>> start Source document

Friday, April 24, 2015

Daenerys Targaryen

Daenerys Stormborn of the House Targaryen, the First of Her Name, the Unburnt, Queen of Meereen, Queen of the Andals and the Rhoynar and the First Men, Khaleesi of the Great Grass Sea, Breaker of Chains, and Mother of Dragons.

So Game of Thrones is back and Daenerys is still awesome. I like A Song of Ice and Fire; I finished all the books up to Dance of Dragons. At the rate the TV series is going, we'll probably see Season 6 before we get book six. 
Regardless of the media, Daenerys is one of my favourite characters (along with Arya, Sansa, Tyrion, Brienne, and DAVOS ). The series did make some changes with her character that I didn't like (why pray tell, change her wedding night scene with Khal Drogo from how it was in the book? WHY? Whine whine), but I think Emilia Clarke is superb in her role. 
And the costumes. Oh wow, the costumes. Daenerys gets some of the best (though Sansa's black dress and wedding dress are damn stunning). My favourites are her Season 3 and 4 "dragon" dresses, which all have a dragon-like scale texture, created with smocking, beading, and embroidery. For more information, I recommend looking at Michelle Carragher's website

I love all of these costumes, and would love to replicate them. I have a few metres of a white silky material, which sadly seems to be synthetic. I will test it to see if it can be dyed. If not, it might work for one of these pleated underskirts, though I found some promising pleated material in a local shop.
I'm thinking of using a material called India Cloth for the blue parts of the dress, as it has a slight sheen to it. I also found it in just the right colour for Dany's first dress.

I really like this midriff baring one, but not sure if I am confident enough for it. Still, I keep meaning to get fitter, so maybe this should be my incentive.

I have no idea what the material here is; some kind of amazing cutwork stuff with beading on the shoulders, as far as I can tell. I sort of want to make all these outfits, but be lazy and make only one pleated skirt and use it for the two long blue dresses (the white midriff outfit would need it's own skirt, because there's a little v-shape cut into the front of the skirt).

>> end Source document
>> start Stored records

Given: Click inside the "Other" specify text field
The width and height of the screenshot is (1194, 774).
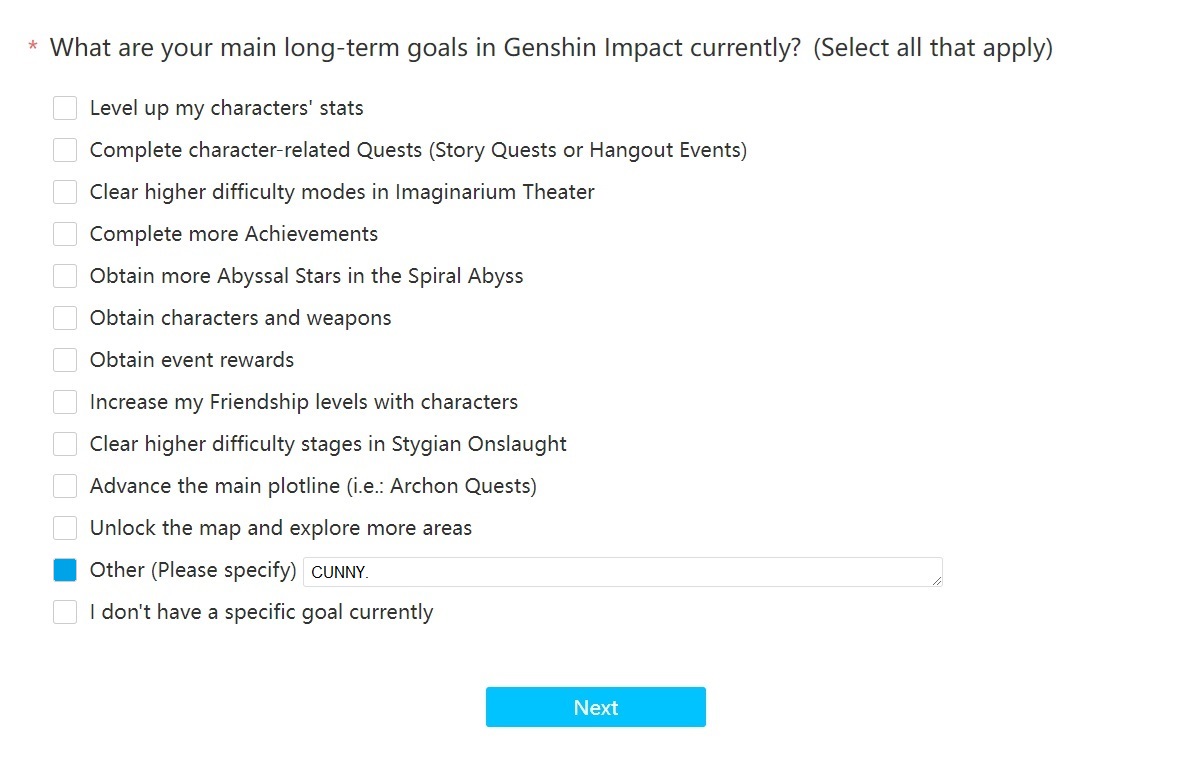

>> end Stored records
>> start Stored records

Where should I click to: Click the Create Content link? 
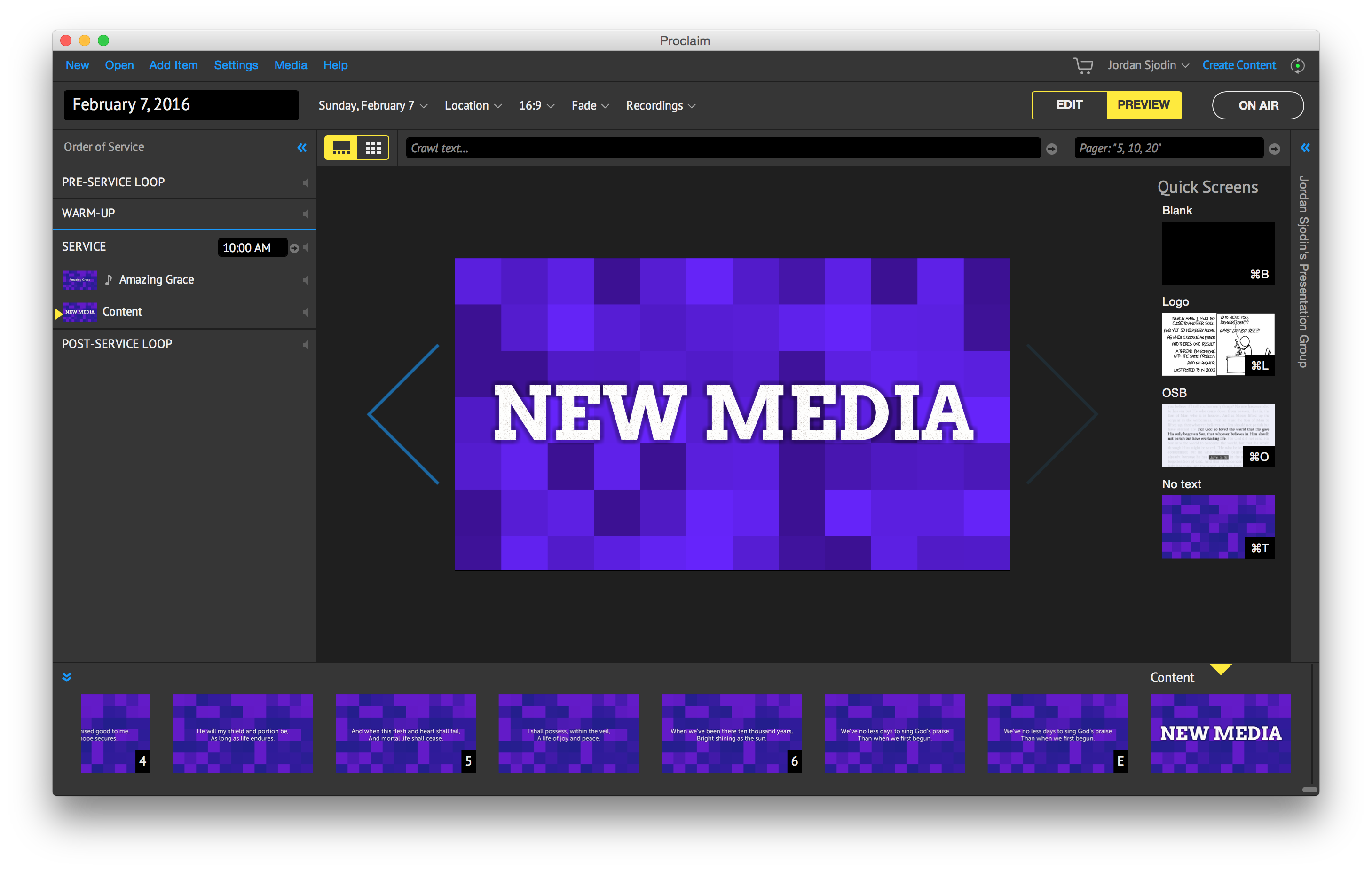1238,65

>> end Stored records

## [What to work on]
a: In the Daenerys costume post, which material does the writer plan to use for the blue parts of the dress?
b: Output the part of the Daenerys costume post that begins at the words containing "So Game of Thrones" and stops after "in her role.".
Rely only on the Daenerys costume post for what comes next, not on the rows.

## [Task-by-task outputs]
a: India Cloth

b:
So Game of Thrones is back and Daenerys is still awesome. I like A Song of Ice and Fire; I finished all the books up to Dance of Dragons. At the rate the TV series is going, we'll probably see Season 6 before we get book six. 
Regardless of the media, Daenerys is one of my favourite characters (along with Arya, Sansa, Tyrion, Brienne, and DAVOS ). The series did make some changes with her character that I didn't like (why pray tell, change her wedding night scene with Khal Drogo from how it was in the book? WHY? Whine whine), but I think Emilia Clarke is superb in her role.